= EXTRAIT DU TEXTE =
▼▼▼
Les équipes de déneigement de la Ville d’Ottawa sont fin prêtes à faire face aux éléments et déneiger les routes de la capitale.

Le défi hivernal pour les opérateurs de déneigement d'Ottawa

Neige, verglas, slush, vents violents et visibilité réduite sont quelques-uns des éléments avec lesquels les opérateurs en déneigement de la ville d’Ottawa doivent composer en période hivernale.

Chacun des employés suit une formation afin de maîtriser les différents équipements utilisés l’hiver, comme les chasse-neiges, les niveleuses et les tracteurs qui soufflent la neige. Les formations, techniques et pratiques, se déroulent entre les mois de septembre et décembre. Ces cours leur donnent la chance de se familiariser avec les équipements.

« C’est toute une opération de ‘multitasking’ pour les chauffeurs. Ils doivent maîtriser les pelles, étendre le sel, mais aussi surveiller les piétons et les automobilistes sur la route. Tout ça se fait souvent dans des conditions météo extrêmes. Ça prend un opérateur qui a de la bonne formation afin qu’il ait un bon niveau de confiance lors des tempêtes », explique Luc Gagné, directeur des routes et du stationnement à la Ville d’Ottawa.

Les opérateurs de déneigement de la Ville d'Ottawa se préparent déjà à l'hiver.

En tout, 505 opérateurs sont en mesure de conduire les quelque 585 véhicules de déneigement qui appartient à la Ville.

Les employés municipaux souhaitent rappeler aux Ottaviens l’importance de faire preuve de patience lors des opérations de déneigement.

« Il faut faire preuve de sécurité quand on est à proximité d’un chasse-neige, soutient M. Gagné. C’est beaucoup plus large qu’une automobile. On demande toujours de ne pas dépasser un chasse-neige. C’est plus sécuritaire de rester au moins 15 mètres derrière la machinerie. »

En moyenne, 249 cm de neige tombent sur la capitale fédérale chaque année. Les opérateurs en déneigement doivent déblayer près de 6000 km de routes et 2300 km de trottoirs aux quatre coins de la ville.

Les opérateurs travaillent sept jours sur sept et leur quart de travail peut durer 12 heures lors des grosses tempêtes.
▲▲▲
= Entrées de données enregistrées =
▼▼▼
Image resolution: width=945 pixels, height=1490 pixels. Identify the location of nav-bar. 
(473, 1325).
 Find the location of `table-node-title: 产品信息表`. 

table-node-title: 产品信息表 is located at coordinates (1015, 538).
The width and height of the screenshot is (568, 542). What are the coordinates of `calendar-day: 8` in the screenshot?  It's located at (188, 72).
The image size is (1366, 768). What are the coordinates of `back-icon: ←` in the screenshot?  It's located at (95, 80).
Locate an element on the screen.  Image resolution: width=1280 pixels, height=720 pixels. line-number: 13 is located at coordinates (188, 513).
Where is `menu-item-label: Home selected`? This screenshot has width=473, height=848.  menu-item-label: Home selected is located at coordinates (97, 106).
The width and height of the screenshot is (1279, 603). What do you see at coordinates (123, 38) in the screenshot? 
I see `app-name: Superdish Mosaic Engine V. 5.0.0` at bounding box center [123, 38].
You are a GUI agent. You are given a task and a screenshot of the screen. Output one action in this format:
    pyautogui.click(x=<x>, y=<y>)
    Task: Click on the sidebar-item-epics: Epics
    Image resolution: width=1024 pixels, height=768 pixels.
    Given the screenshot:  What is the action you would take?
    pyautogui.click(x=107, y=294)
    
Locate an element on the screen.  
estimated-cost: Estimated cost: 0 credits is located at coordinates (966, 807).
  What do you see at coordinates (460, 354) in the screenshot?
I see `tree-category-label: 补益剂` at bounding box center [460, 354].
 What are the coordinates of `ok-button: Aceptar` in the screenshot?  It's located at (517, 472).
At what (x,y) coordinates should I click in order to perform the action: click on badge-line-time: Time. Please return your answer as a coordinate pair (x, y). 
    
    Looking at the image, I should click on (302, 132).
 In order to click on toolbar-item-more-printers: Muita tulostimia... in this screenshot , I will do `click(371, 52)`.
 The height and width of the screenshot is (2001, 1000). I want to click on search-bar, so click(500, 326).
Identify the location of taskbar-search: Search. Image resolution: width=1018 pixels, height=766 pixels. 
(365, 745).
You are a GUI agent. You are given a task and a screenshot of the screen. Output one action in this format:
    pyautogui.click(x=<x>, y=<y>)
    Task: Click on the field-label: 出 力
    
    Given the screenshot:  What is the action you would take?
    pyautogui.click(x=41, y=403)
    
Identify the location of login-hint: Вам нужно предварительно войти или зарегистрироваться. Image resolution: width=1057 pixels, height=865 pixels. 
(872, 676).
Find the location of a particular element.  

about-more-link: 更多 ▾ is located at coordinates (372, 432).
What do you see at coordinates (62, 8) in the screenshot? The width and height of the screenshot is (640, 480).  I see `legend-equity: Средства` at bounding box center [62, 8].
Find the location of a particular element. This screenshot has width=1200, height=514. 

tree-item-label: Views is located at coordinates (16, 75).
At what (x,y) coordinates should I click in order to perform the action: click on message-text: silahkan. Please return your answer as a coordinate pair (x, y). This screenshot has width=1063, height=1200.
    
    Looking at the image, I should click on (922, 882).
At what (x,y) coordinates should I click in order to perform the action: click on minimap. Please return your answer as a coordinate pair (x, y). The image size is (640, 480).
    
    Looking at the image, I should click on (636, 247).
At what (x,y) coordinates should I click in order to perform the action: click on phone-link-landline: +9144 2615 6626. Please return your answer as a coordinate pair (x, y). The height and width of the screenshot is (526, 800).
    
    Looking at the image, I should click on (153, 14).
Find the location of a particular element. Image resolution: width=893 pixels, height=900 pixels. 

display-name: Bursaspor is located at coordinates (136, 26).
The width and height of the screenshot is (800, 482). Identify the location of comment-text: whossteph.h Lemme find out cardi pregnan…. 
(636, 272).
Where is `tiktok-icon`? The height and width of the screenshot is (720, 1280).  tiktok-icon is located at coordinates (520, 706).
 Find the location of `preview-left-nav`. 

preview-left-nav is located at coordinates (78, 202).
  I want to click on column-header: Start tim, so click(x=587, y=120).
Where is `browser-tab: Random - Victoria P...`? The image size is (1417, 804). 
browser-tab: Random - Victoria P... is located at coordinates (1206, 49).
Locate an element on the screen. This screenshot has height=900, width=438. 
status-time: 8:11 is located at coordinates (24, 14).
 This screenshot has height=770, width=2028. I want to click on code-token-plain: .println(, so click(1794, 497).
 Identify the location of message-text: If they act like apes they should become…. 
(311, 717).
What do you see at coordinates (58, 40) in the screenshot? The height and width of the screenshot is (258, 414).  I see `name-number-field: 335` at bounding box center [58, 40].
▲▲▲
= CONSIGNES =
Reproduisez mot pour mot, dans le texte sur le déneigement à Ottawa, tout ce qui va de « Les équipes de » jusqu'à « avec les équipements. ». Appuyez-vous uniquement sur le texte.

= SOLUTION =
Les équipes de déneigement de la Ville d’Ottawa sont fin prêtes à faire face aux éléments et déneiger les routes de la capitale.

Le défi hivernal pour les opérateurs de déneigement d'Ottawa

Neige, verglas, slush, vents violents et visibilité réduite sont quelques-uns des éléments avec lesquels les opérateurs en déneigement de la ville d’Ottawa doivent composer en période hivernale.

Chacun des employés suit une formation afin de maîtriser les différents équipements utilisés l’hiver, comme les chasse-neiges, les niveleuses et les tracteurs qui soufflent la neige. Les formations, techniques et pratiques, se déroulent entre les mois de septembre et décembre. Ces cours leur donnent la chance de se familiariser avec les équipements.